E’ altresì ben comprensibile il significato di “oligarchia chiusa”, che indica un gruppo dirigente chiuso che si perpetua al potere con mezzi leciti, ma soprattutto illeciti e che si rinnova solo attraverso la pratica della cooptazione. Appare del tutto evidente in tale aspetto, la degenerazione della democrazia e il suo capovolgimento in una forma di governo autocratica, dove i leaders tenderanno a isolarsi formando gli uni con gli altri “patti difensivi” ed erigendo un muro scalabile soltanto da quelli che saranno a loro graditi. Coloro che giungeranno al vertice del partito, cercheranno di rafforzare e integrare la propria posizione di dominio attraverso nuove difese e sottrazione alla giurisdizione e il controllo della massa degli elettori. Si otterrà in tal modo una leadership inamovibile, con forti tendenze di casta alla cooptazione.

I metodi di conservazione del potere verteranno sulla limitazione della libertà di espressione nel partito; lo screditamento degli oppositori che verranno etichettati come demagoghi, e responsabili di mettere a rischio l’unità del partito.
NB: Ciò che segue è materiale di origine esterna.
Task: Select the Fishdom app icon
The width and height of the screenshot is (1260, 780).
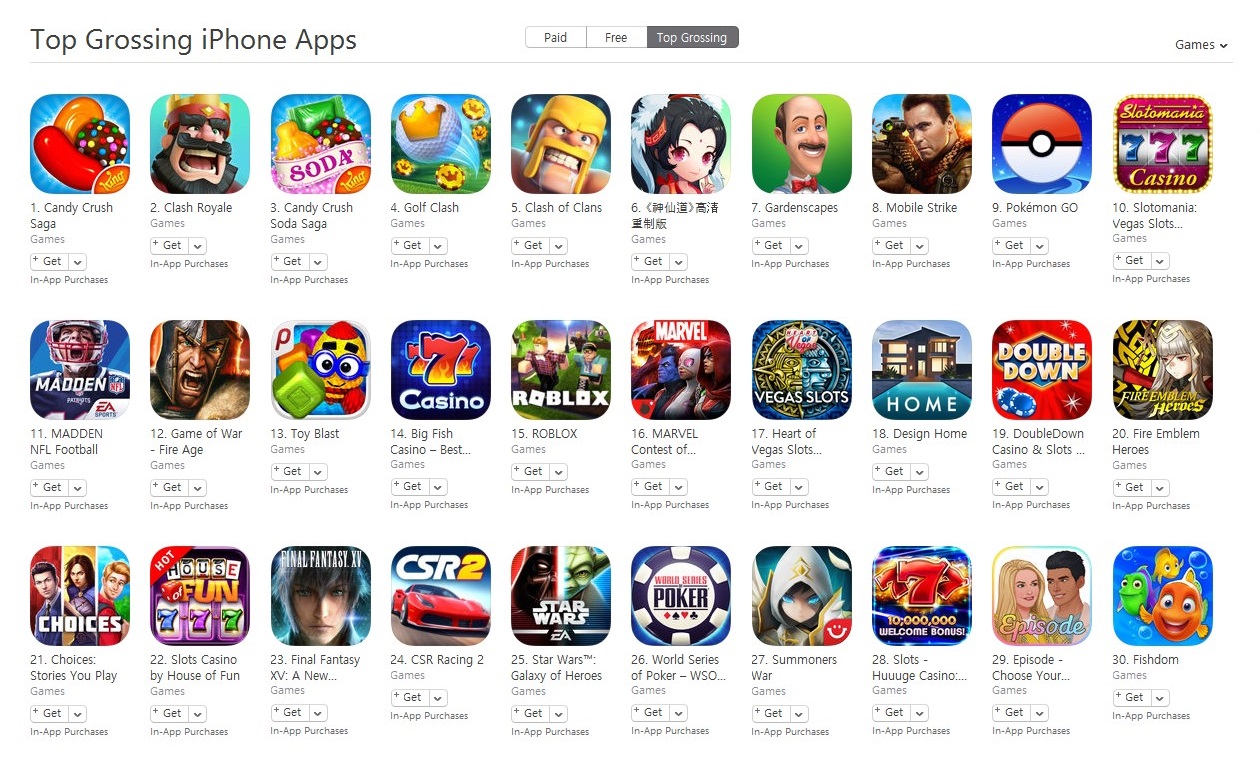Action: pos(1162,596)

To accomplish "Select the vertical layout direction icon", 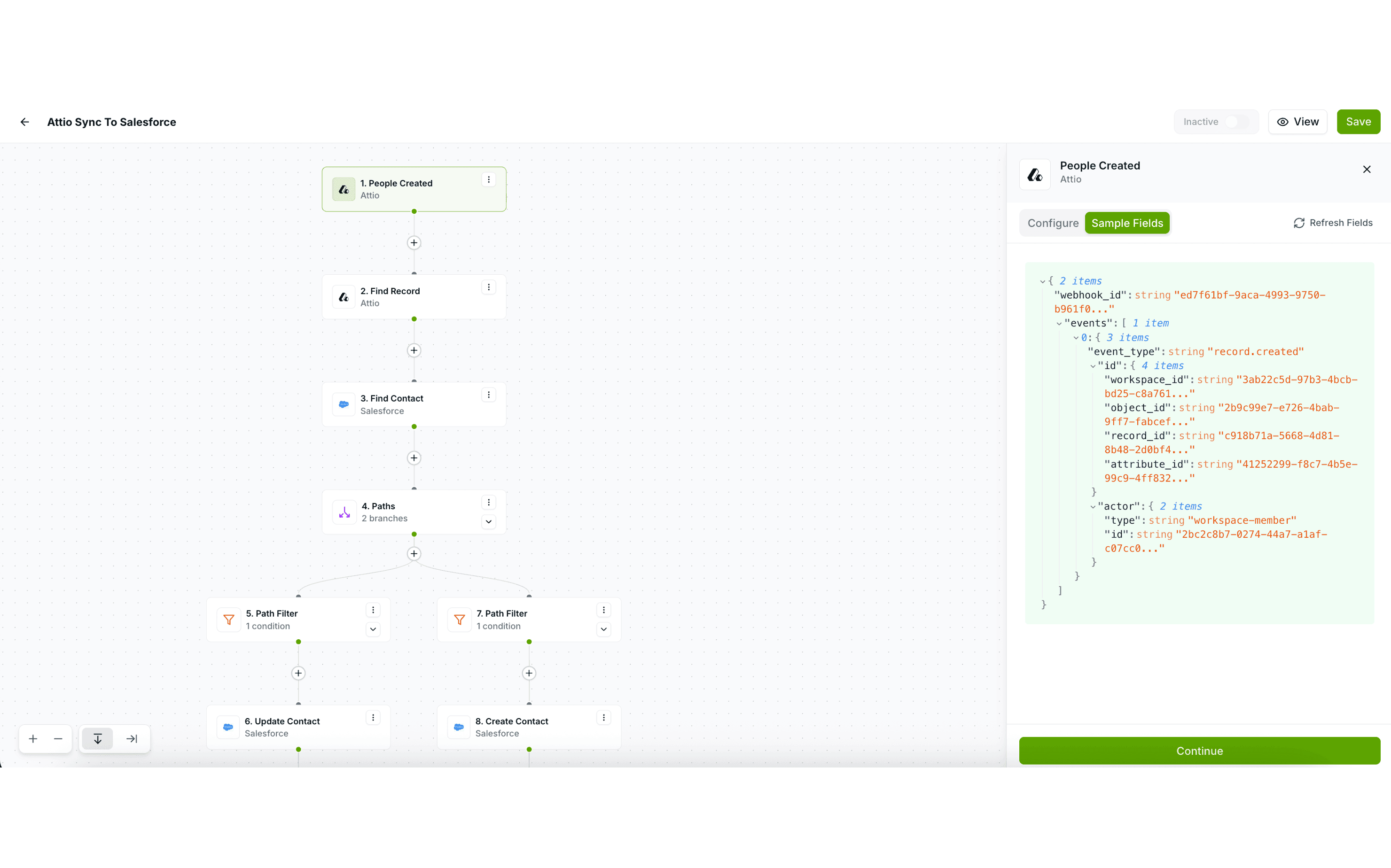I will (x=98, y=739).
Si manipoleranno le elezioni per il rinnovo interno dei dirigenti escludendo gli sfidanti più pericolosi attraverso la candidatura di soggetti ritenuti fedeli. L’atto finale non sarà una circolazione delle élites , bensì fusione delle élites.

Poichè gli elettori l’unico potere che detengono è di assegnare la vittoria ad una delle minoranze in competizione, è evidente quanto sia significativamente truffaldina la nuova legge elettorale che non difende la democrazia ma all’opposto la stravolge, a partire dalla pretesa di trasformare in maggioranza la minoranza della minoranza. In tal modo un partito potrebbe vincere ballando tra il 40% e il 30%… del 50%. In questo modo chi ha poco più del 15% dei voti, si prenderebbe il 51% dei seggi.

E’ importante ricordare che un partito che possa rientrare in una concezione democratica, deve necessariamente essere un partito all’interno del quale il conflitto e la lotta per le posizioni di potere e le battaglie sui valori e sui programmi, devono potersi svolgere in piena libertà sebbene con regole prestabilite.

Quando si sostiene che un partito è fragile nello scontro con gli altri, vuol dire definire la lotta politica interna un elemento di debolezza anzichè di forza rappresentativa delle differenze. Considerando che tutti i più grandi liberali, a partire da Kant, John Stuart Mill, Luigi Einaudi e molti altri, hanno considerato la lotta in tutte le sue forme una forma di dibattito sulle idee intese come fattore di progresso che va sostenuta e protetta, non possiamo non stimolare una riflessione sulla deriva in auge attraverso una legge elettorale e la volontà di dare il colpo di grazia – attraverso la deforma costituzionale – ai valori della convivenza democratica del nostro Paese.